The Great Races: Skennite
It can be difficult to discuss Skennite. When we speak of it, we speak of it as a material, not a being or even a series of beings. The Dryth Basic tongue does not give us the flexibility to encompass the paradox that is this, the first among the Great Races. Even our own Thraadi languages seem to have difficultly parsing an intelligence that both lacks and possesses individuality and that both is and is not alive by many standards. Even now, after many many centuries of living with Skennite, depending on it/them, and learning from the paths it/they have already tread, there is so much we do not understand.
To begin, then: Skennite is a crystalline structure/entity native, so far as we (or they) are aware, to the voids of space. It demonstrates, after a fashion, all the hallmarks of life – it reproduces, it grows, it reacts to stimuli, it has internal organization of enormous complexity – but it does none of these things in the fashion of other species. Shards of Skennite, by themselves, are inert crystals that drift through space. They are fed by the ambient radiation of the cosmos, and so tend to grow fastest near very bright stars or pulsars. As they grow, they gain more and more complexity and grow more and more intelligent until, at some point, they achieve sentience. What is interesting, however, is that this sentience is not precisely unique in form – all Skennite represents more-or-less the same identity, or perhaps shards of that identity. Indeed, when two large masses of Skennite encounter one another, they typically join and, curiously enough, those who knew either mass of Skennite before can ascertain no change in personality or behavior, but only come to learn that the entity they had conversed with before now has access to a much vaster array of knowledge and memory than it had before.
Because of this apparent lack of individuality, Skennite does not “die” so much as splinter. Gradually, any given crystalline mass of Skennite breaks down thanks to environmental factors and fractures apart. These shards later grow into new masses of Skennite, though this process can take centuries or even millennia depending on the availability of the kind of radiation the creatures need to grow. Shards of Skennite drift through space, through the deep voids between the stars, for uncountable aeons. Everywhere the Great Races of the Union have gone, there have we found Skennite.
Thanks to their essential immortality, Skennites possess an incredible depth of knowledge. Communicating with them, however, is difficult. They produce visible light in complex frequencies and wavelengths to communicate with most creatures and the technology to translate these patterns into words is ancient by our standards, but there must have been a vast period of history where ancient sentient creatures encountered the hyper-intelligent Skennite without realizing it and, indeed, there was likely just as vast a period of time where the Skennite were unaware that sentient, carbon-based life was at all interesting or could be communicated with. Indeed, packs of “wild” Skennite found in unexplored space often are unwilling to communicate with others unless the others have their own core of Skennite with which to make introductions.
Today, Skennite is an essential part of the Union of Stars. Most interstellar vessels, Bodani excepted, have Skennite cores that serve as databases, navigational and computational resources, and can also operate most of the ship’s systems. The Skennite itself then also consumes/absorbs a significant portion of the waste radiation given off by the ship’s power plant, making the arrangement mutually beneficial. When the Skennite grows too large, it will splinter parts of itself off and eject them into space, thus seeding the starts with its future descendants, if indeed “heredity” is relevant here.
In terms of culture, Skennite lacks anything truly resembling it on a level we can understand. It is known that they are curious and intelligent, endlessly patient, and entirely neutral on topics we would consider moral imperatives – life, death, love, religion, morality, the lot of it. While you can certainly discuss Kophis and Jaegai with it, such weighty philosophies seem like frivolous diversions from the Skennite perspective. It was here long before we were and it will likely be here long afterwards – our lives, and all our struggles, are merely passing through. One wonders, then, about the ancient legends that state that it was Skennite that taught the Dryth how to achieve slipdrive – for what purpose was this information transmitted? Was it, to the Skennite core in question, merely an idle conversation?
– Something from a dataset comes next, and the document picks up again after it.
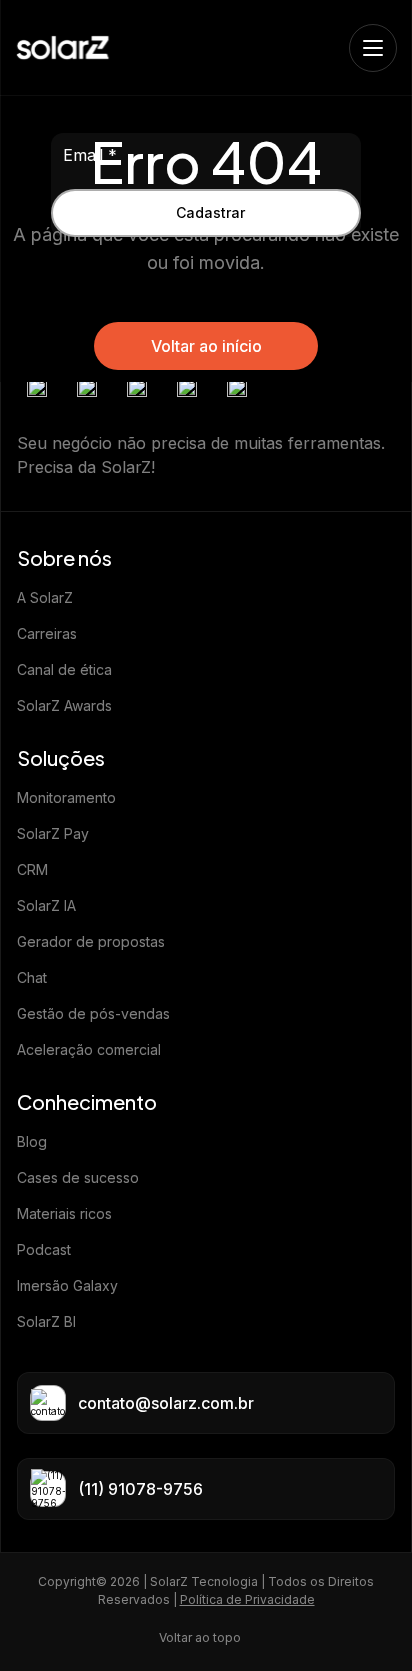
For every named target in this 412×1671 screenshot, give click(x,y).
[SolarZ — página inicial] (63, 48)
It is hard to tell and we may never know, unless the shard containing that memory is, by some random chance, ever found and incorporated into a ship.
Skennite is utterly peaceful in nature – it is unclear how it would commit intentional violence in any rate, or why it should wish to – but it cannot be said to be faultless in the wars that ravage the Union each cycle. For every missile or piece of ordnance launched by a Lhassa cruiser and for every slipdrive jump calculated by a Lorca raiding vessel, there is a Skennite core running the numbers to make that feat possible. When the Lesser Races howl beneath the bootheel of a Dryth Solon, they must understand that Skennite put it there. Among the Great Races of the Union of Stars, there are no innocents.